Beijing, China, Sep 12, 2018 / 09:00 am
The Chinese government has increased measures to suppress religious belief and practice. New regulations, published on the government's legal information website on Sept. 10, make it illegal for religious services, prayer, or preaching to be broadcast online.
Under the new "Measures for the management of religious information on the Internet" those groups or churches wishing to maintain a religious website will need a government-issued license certifying that their content is politically acceptable. Online evangelization is strictly prohibited, as are materials aimed at converting readers. Catechetical or instructive resources cannot be openly published online and must be restricted to internal networks accessed with registered user names and passwords.
The ban represents the latest development in President Xi Jinping's policy of Sinicization, which places national identity and communist political belief over religious faith. At the same time as the new rules were published, reports emerged of more churches being closed in several provinces.
According to China Aid, a U.S. based organization supporting persecuted Christians, the first week of September saw government officials in Henan Province launch a wave of "escalating measures" against local Christians. These have included the removal and destruction of crosses from individuals and families, raids on church buildings, and the seizure of property.
Other reports include accounts of Bibles being burned and of Christians being forced to sign statements renouncing their faith.
The recent escalation is part of a pattern of church closures and demolitions across China following broad changes to government religious policy in February, 2018. Those changes, which tightened restrictions on places of worship and banned children from attending religious services, also placed the state-sanctioned Chinese Patriotic Catholic Association under the direct oversight of the Communist Party.
The new limitations on religious freedom and practice, and the introduction of the Sinicization policy, coincided with other constitutional reforms consolidating the position of President Xi.
Writing on the China Aid website, Dr. Bo Fu, the organization's president, called the recent campaign a "massive clampdown" on religious freedom by government officials, and said it was a cause for serious concern.
"Now that the Chinese Communist Party has started to burn Bibles and coerce millions of believers in the Christian faith and other religious minorities to even sign a written pledge to renounce their basic religious beliefs, the international community should be alarmed and outraged at this blatant violation of freedom of religion and belief and demand the Chinese regime stop and remedy this dangerous course."
In addition to the added measures against Chinese Christians, ethnic and religious Muslim communities have also faced heavy government action.
In the northwestern province of Xinjiang, the ethnic Turkic population has been subjected to a program of mass internment and "political reeducation." According to a report released by Human Rights Watch on Sept. 9, the government has introduced "systemic and increasingly pervasive" controls on daily life for Uighurs, Kazakhs, and other minority communities resulting in "rampant" human rights abuses.

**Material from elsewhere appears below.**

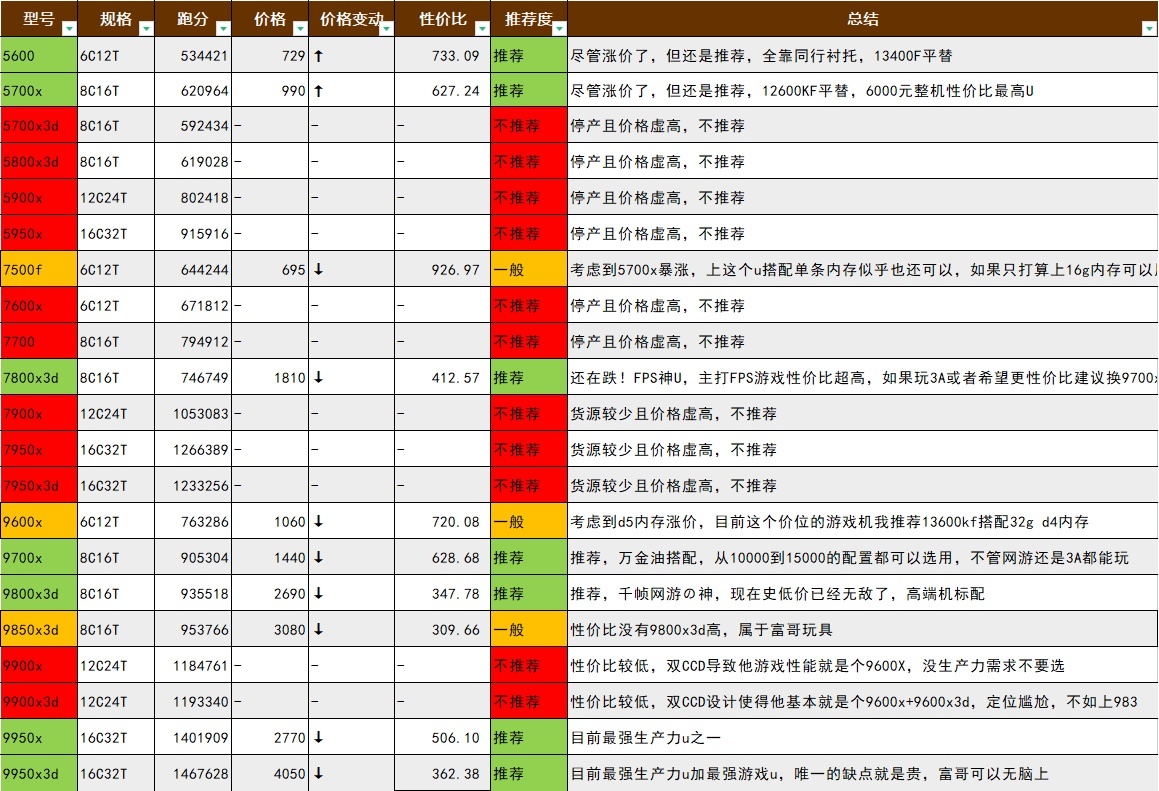1159x791 pixels.
Task: Open the 价格 header filter dropdown
Action: coord(299,29)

According to the report, local government officials have created a network of "political education camps" in which thousands of people have been detained. Chinese officials have said that the camps are to combat the spread of religious extremism.

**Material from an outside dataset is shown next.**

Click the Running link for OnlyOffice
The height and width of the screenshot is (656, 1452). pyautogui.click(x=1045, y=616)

Two weeks ago, U.S. lawmakers from both parties called upon the Trump administration to consider imposing sanctions on China in response to the detention and re-education program.
Speaking to the New York Times, Senator Marco Rubio (R-FL) called the detention program "massive" in scale.
"It involves not only intimidating people on political speech, but also a desire to strip people of their identity - ethnic identity, religious identity - on a scale that I'm not sure we've seen in the modern era."